◆ Activity ◆
Please reproduce the following records exactly, with nothing omitted.

◆ Given entries ◆
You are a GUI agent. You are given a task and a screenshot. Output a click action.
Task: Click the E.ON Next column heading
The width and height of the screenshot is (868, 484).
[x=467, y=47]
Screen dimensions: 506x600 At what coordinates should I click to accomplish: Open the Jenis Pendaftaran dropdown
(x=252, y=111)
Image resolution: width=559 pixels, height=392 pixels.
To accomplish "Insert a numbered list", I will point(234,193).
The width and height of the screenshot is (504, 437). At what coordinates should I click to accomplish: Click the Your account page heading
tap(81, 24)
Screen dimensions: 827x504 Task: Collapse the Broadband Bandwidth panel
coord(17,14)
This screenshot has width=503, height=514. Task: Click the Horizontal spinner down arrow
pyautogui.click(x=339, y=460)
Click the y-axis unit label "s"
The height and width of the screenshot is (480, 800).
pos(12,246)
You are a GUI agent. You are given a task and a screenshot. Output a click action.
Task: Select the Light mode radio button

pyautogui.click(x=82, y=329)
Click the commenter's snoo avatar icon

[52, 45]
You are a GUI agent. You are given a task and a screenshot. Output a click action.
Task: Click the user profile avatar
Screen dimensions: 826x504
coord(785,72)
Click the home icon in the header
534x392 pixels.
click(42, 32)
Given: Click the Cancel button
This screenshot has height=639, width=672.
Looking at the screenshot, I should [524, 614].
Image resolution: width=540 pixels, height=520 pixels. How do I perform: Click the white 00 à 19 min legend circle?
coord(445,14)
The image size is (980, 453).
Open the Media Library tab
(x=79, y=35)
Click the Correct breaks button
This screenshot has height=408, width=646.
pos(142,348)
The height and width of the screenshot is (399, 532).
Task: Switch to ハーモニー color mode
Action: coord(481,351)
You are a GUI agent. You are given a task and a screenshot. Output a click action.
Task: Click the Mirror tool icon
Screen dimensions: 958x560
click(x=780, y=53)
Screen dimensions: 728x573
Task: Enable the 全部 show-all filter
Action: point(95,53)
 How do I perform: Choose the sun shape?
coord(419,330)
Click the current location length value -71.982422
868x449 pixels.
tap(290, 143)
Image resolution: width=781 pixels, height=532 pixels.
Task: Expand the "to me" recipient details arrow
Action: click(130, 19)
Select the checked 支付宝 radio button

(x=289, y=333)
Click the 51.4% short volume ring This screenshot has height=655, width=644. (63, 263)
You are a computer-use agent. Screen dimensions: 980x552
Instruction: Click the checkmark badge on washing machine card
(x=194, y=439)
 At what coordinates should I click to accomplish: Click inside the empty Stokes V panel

◆ Written reply ◆
You are a GUI agent. You are given a task and a screenshot. Output a click action.
Task: Click the E.ON Next column heading
The width and height of the screenshot is (868, 484).
[x=467, y=47]
Screen dimensions: 506x600 At what coordinates should I click to accomplish: Open the Jenis Pendaftaran dropdown
(x=252, y=111)
Image resolution: width=559 pixels, height=392 pixels.
To accomplish "Insert a numbered list", I will point(234,193).
The width and height of the screenshot is (504, 437). At what coordinates should I click to accomplish: Click the Your account page heading
tap(81, 24)
Screen dimensions: 827x504 Task: Collapse the Broadband Bandwidth panel
coord(17,14)
This screenshot has width=503, height=514. Task: Click the Horizontal spinner down arrow
pyautogui.click(x=339, y=460)
Click the y-axis unit label "s"
The height and width of the screenshot is (480, 800).
pos(12,246)
You are a GUI agent. You are given a task and a screenshot. Output a click action.
Task: Select the Light mode radio button

pyautogui.click(x=82, y=329)
Click the commenter's snoo avatar icon

[52, 45]
You are a GUI agent. You are given a task and a screenshot. Output a click action.
Task: Click the user profile avatar
Screen dimensions: 826x504
coord(785,72)
Click the home icon in the header
534x392 pixels.
click(42, 32)
Given: Click the Cancel button
This screenshot has height=639, width=672.
Looking at the screenshot, I should [524, 614].
Image resolution: width=540 pixels, height=520 pixels. How do I perform: Click the white 00 à 19 min legend circle?
coord(445,14)
The image size is (980, 453).
Open the Media Library tab
(x=79, y=35)
Click the Correct breaks button
This screenshot has height=408, width=646.
pos(142,348)
The height and width of the screenshot is (399, 532).
Task: Switch to ハーモニー color mode
Action: coord(481,351)
You are a GUI agent. You are given a task and a screenshot. Output a click action.
Task: Click the Mirror tool icon
Screen dimensions: 958x560
click(x=780, y=53)
Screen dimensions: 728x573
Task: Enable the 全部 show-all filter
Action: point(95,53)
 How do I perform: Choose the sun shape?
coord(419,330)
Click the current location length value -71.982422
868x449 pixels.
tap(290, 143)
Image resolution: width=781 pixels, height=532 pixels.
Task: Expand the "to me" recipient details arrow
Action: click(130, 19)
Select the checked 支付宝 radio button

(x=289, y=333)
Click the 51.4% short volume ring This screenshot has height=655, width=644. (63, 263)
You are a computer-use agent. Screen dimensions: 980x552
Instruction: Click the checkmark badge on washing machine card
(x=194, y=439)
 At what coordinates should I click to accomplish: Click inside the empty Stokes V panel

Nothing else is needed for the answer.